— EXERCISE —
Print the items below exactly as they appear, beginning at the line that contains "Click empty area" and ending after the line that contains "This screenshot has width=750, height=438.". Include both of those lines.

_____

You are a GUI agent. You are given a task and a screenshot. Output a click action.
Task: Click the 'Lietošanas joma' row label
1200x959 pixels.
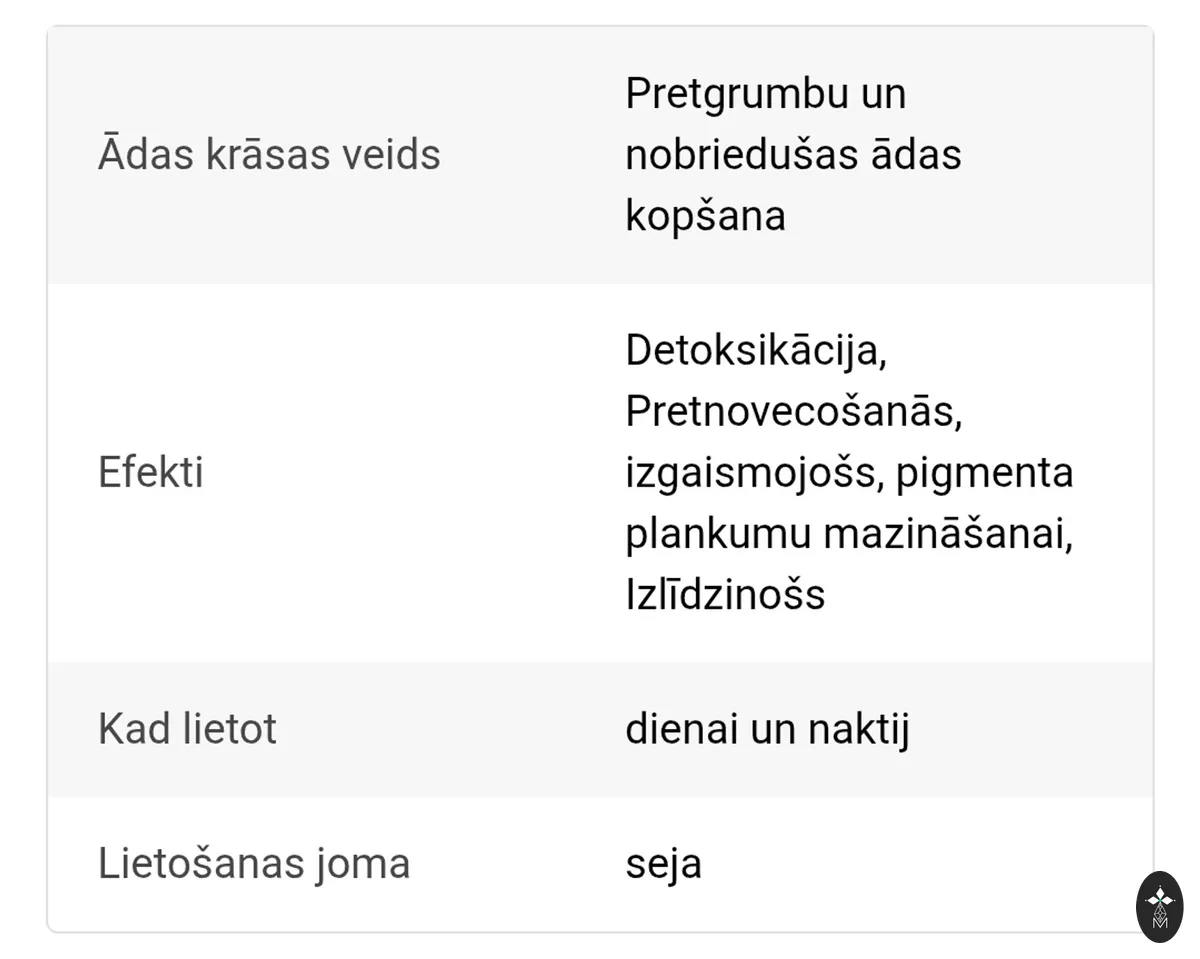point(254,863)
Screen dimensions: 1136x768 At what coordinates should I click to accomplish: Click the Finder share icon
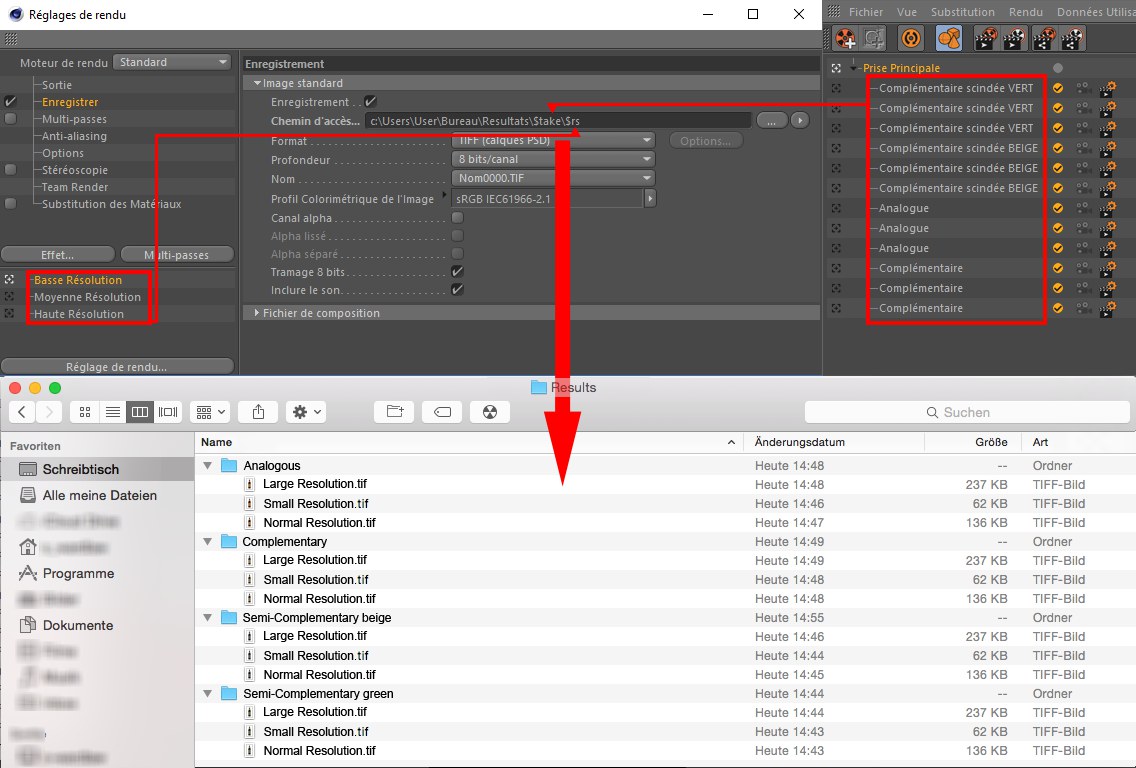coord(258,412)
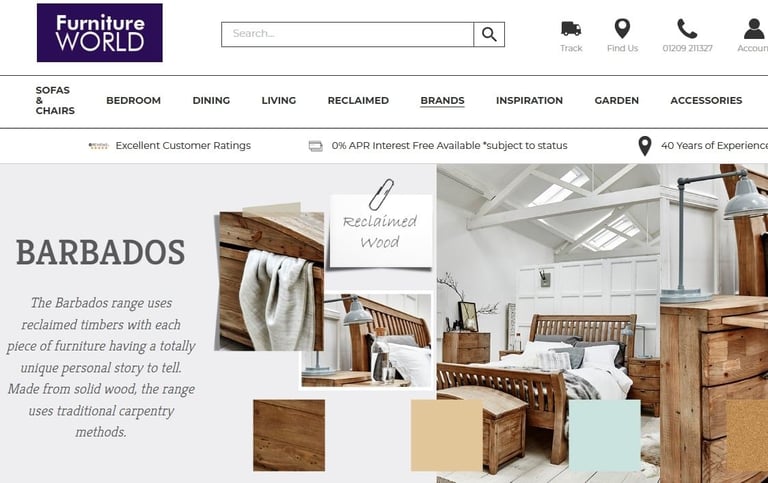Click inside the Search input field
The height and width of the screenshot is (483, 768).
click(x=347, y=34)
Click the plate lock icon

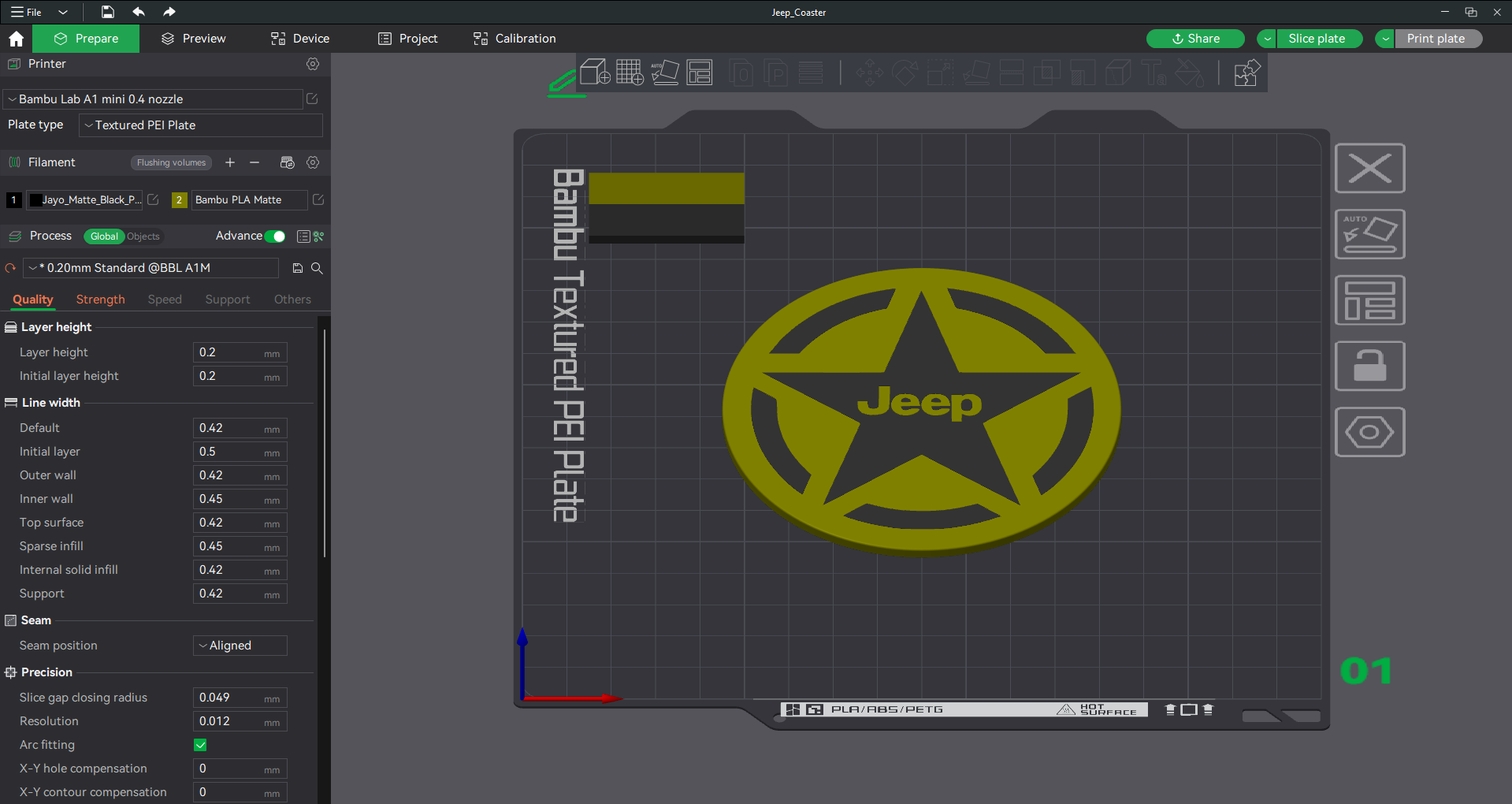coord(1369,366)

_____

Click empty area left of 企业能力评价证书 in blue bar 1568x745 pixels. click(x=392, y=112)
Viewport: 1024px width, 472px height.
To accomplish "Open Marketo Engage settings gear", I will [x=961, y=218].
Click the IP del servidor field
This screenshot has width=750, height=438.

_____

— OUTPUT FOR THIS TASK —
Click empty area left of 企业能力评价证书 in blue bar 1568x745 pixels. click(x=392, y=112)
Viewport: 1024px width, 472px height.
To accomplish "Open Marketo Engage settings gear", I will [x=961, y=218].
Click the IP del servidor field
This screenshot has width=750, height=438.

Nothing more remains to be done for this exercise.